この変速機操作装置は、シフトシャフトと、シフトシャフトの外周に嵌合されたストライカと、ストライカをシフトシャフトの軸方向へ移動させるセレクトモータと、ストライカをシフトシャフトの軸線回りに回動させるシフトモータとを備えており、これらセレクトモータとシフトモータの駆動を制御することにより、変速機のセレクト作動およびシフト作動を行なう。
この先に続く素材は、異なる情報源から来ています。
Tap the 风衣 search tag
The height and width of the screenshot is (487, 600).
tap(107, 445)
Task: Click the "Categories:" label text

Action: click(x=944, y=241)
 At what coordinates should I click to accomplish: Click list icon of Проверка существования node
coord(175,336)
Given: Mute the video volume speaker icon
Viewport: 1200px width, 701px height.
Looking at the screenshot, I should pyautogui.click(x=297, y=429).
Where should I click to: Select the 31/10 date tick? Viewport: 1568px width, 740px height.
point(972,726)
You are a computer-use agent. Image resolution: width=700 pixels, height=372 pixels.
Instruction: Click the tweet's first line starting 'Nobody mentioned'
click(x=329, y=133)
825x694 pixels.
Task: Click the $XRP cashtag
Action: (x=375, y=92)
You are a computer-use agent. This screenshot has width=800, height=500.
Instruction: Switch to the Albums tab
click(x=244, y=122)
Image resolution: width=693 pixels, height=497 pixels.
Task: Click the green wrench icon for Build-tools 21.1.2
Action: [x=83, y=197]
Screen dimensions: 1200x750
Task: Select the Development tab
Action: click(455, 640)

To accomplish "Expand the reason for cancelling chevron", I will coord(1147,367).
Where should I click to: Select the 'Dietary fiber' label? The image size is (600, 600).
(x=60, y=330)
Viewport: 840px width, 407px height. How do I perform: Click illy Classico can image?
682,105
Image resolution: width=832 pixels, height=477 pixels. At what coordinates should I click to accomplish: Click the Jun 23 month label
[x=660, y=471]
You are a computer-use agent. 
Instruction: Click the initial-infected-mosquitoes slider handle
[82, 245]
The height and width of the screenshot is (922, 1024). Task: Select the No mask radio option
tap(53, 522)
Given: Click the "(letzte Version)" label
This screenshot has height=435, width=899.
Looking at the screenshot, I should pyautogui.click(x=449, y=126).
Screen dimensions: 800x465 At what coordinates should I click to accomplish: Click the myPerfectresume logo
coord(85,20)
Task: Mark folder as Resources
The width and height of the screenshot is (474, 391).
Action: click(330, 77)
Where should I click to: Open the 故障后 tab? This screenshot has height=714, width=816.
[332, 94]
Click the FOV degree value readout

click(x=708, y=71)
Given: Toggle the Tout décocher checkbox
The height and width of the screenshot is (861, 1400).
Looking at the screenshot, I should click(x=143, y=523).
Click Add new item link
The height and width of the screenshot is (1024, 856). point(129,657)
そして、セレクトモータおよびシフトモータの回転運動を直線運動に変換するために、ボールスクリューとボールナットからなる変速機構がそれぞれ使用されている。
【先行技術文献】
【特許文献】
【0003】
【特許文献1】特開2006−10009号公報
【発明の開示】
【発明が解決しようとする課題】
【0004】
従来の変速機操作装置においては、ボールナットの両側に形成されている係合ピンを二股に分かれ脚状をしている各々のレバーに形成されたU字形状切欠きに係合させて使用している。
しかしながら、ボールスクリューの回転運動によりボールナットもボールスクリューの回転方向に回転しようとするので、ボールナットと二股レバーの幅隙間やU字形状切欠き溝底にその回転を規制され、ボールスクリューに与えられた回転力はボールナットの推力に変換されてレバーを駆動する。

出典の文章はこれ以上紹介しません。